According to a UPI dispatch of March 3, at the close of the hearings, Mr. John Ingersoll, head of the Narcotics Bureau of the Justice Department, opposed and derided the lengthy testimony by medical and legal experts, who had favored a major role for HEW Department in drug regulation and education. According to the Justice Department, "The ultimate decision to bring a drug under control has more legal implications than it does medical ones." One Congressman, Rep. Peter Kyros of Maine, stated that the Administration's unbending stand was "kind of stunning to me in the light of the testimony of so many doctors."

The straight criminal sanction aproach will not work for the drug problem just as it did not work when tried for alcohol. It breeds black market, organized crime, and contempt for the law-just as prohibition did. Meanwhile, this approach is being used by Mr. Mitchell's Department for further threats to our civil liberties: legalized violation of the home privacy and encroachment by the Justice Department over an area that demands enlightened educational and public health approach.

S. E. LURIA, M.D., Sedgwick Professor of Biology.

FEBRUARY 11, 1970.

We undersigned participants in a workshop on marijuana and amphetamines held at The Salk Institute on January 22-23, 1970, endorse the basic position in the statement submitted by the Study Section on Narcotic Abuse and Drug Addiction of the NIMH on January 30, 1970. The facts presented at The Salk Institute workshop and the ensuing discussion verify the basis on which the Study Section statement is founded.

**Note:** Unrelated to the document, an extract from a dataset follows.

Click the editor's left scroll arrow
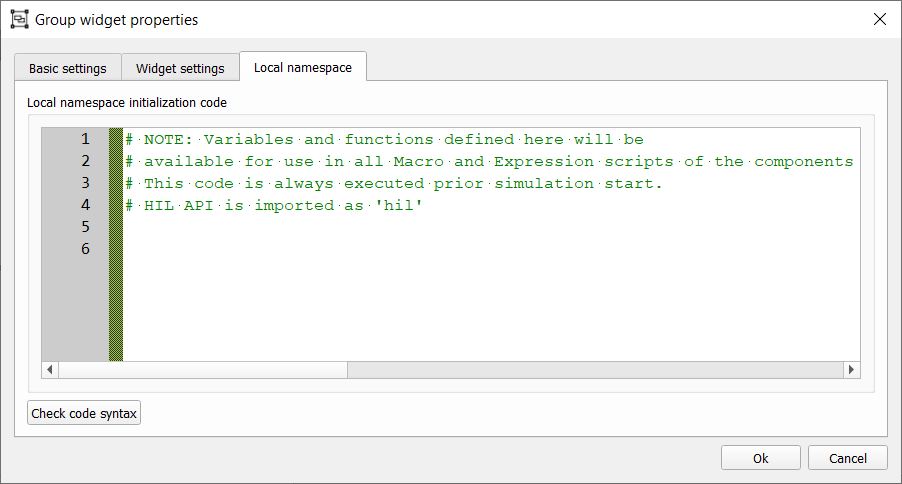902x484 pixels. tap(50, 369)
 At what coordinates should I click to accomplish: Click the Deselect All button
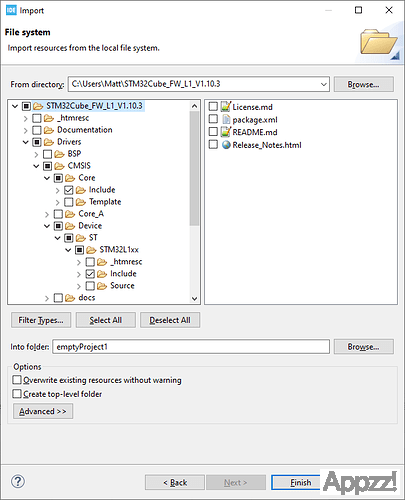coord(170,320)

We would re-emphasize what we understand to be the fundamental thrust of the Study Section statement, that it is undesireable to center social policy on criminal sanctions, an approach that has proved to be ineffective, most spectecularly when it was tried for alcohol. Such reliance on criminal law has itself created large scale social problems not unlike those associated with the prohibition era. In the spirit of the Study Section statement we recommend therefore the establishment of a system of regulation and control, based primarly on licensing and public education, which will take into account the actual problems that accompany the use and abuse of particular substances.

(Name)

(Signature)

(Date)

Dr. LURIA. May I add one point, Senator? I had opportunity by chance of reading on Sunday an article by Professor Norval Morris, head of the Center for the Study of Criminal Justice at the University of Chicago, on the topic, "Can Crime Be Cured?" It contains a numbers of statements relevant to the substance of the bill under consideration.

Senator HUGHES. We will make that part of the record, also, and are happy to have an opportunity to read it. (The information referred to follows:)

[From the Philadelphia Inquirer, Mar. 22, 1970]

"HONEST POLITICIAN'S GUIDE"-CAN CRIME BE CURED? Two CRIMINOLOGISTS OFFER COMPLETE PRESCRIPTION

(By NORVAL MORRIS and GORDON HAWKINS)

Morris and Hawkins are authors of the controversial book, "The Honest Politician's Guide to Crime Control," from which this article is excerpted. Morris is director of the Center for Studies of Criminal Justice at the University of Chicago and Hawkins is senior lecturer in criminology at the University of Sydney. Their book was recently published by the University of Chicago Press.

We offer a cure for crime-not a sudden portion or a lightning panacea but rather legislative and administrative approaches which would reduce the impact of crime.

A third of the people of America are afraid to walk alone at night in their communities. In cities of more than half a million, some 40 percent of the inhabitants confess to this fear.

Crime is not a natural thing nor is it impossible to foresee and guard against it. The history of the Volstead Act (which introduced Prohibition) demonstrates that crime on an unprecedented scale can be stimulated by legislative action. This process can be reversed.